*** Opening of Provided information ***
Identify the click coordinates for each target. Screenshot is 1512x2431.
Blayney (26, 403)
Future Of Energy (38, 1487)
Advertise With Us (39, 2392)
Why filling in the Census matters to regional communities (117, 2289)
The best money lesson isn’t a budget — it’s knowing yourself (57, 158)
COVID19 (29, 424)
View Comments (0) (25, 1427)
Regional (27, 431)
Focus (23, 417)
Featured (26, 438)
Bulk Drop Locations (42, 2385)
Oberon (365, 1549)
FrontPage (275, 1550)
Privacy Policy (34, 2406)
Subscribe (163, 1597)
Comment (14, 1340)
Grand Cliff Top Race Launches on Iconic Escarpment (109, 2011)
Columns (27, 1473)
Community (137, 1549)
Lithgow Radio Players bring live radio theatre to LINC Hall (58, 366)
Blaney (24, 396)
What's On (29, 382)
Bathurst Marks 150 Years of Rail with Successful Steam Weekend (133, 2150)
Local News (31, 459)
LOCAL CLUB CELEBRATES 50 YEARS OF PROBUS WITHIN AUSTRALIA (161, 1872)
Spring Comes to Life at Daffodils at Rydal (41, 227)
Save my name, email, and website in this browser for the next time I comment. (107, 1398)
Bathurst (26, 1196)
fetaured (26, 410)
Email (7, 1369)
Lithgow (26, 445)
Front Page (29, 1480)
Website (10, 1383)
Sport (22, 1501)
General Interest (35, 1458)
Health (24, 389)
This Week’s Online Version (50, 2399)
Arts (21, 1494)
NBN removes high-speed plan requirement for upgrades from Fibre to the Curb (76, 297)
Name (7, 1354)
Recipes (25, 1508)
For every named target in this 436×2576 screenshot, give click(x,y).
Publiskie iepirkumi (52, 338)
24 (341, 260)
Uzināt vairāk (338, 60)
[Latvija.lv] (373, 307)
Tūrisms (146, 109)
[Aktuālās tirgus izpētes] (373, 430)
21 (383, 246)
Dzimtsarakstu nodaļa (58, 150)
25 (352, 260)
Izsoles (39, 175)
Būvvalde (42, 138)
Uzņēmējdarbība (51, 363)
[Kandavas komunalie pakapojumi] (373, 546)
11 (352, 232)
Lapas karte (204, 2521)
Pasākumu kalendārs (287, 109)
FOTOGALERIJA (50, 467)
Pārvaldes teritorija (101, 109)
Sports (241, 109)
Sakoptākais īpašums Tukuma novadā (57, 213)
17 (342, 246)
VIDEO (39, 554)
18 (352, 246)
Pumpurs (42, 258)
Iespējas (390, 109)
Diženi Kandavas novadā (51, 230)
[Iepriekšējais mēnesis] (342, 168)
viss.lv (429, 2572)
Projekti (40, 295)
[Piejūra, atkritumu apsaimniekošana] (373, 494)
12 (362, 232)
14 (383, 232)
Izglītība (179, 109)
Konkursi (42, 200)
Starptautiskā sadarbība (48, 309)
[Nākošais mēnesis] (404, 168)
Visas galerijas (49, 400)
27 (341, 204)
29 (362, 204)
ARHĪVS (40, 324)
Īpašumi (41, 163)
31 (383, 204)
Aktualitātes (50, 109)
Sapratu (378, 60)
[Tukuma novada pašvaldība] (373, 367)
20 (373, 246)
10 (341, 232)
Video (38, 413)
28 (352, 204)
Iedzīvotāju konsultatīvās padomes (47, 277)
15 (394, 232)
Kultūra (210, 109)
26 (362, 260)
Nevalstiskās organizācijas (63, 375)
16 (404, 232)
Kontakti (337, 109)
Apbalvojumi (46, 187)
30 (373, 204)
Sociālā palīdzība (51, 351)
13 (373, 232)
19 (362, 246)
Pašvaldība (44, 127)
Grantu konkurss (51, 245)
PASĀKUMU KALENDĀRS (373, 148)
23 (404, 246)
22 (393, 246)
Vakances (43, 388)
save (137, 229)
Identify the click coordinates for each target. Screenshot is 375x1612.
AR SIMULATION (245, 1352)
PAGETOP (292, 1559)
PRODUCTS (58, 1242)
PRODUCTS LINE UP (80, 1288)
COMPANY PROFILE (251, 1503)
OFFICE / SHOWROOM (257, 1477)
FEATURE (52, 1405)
*** Close of Provided information ***
Task details => List each line of the entries that holds the string "mēnesis".

Response to the exercise =>
[Iepriekšējais mēnesis] (342, 168)
[Nākošais mēnesis] (404, 168)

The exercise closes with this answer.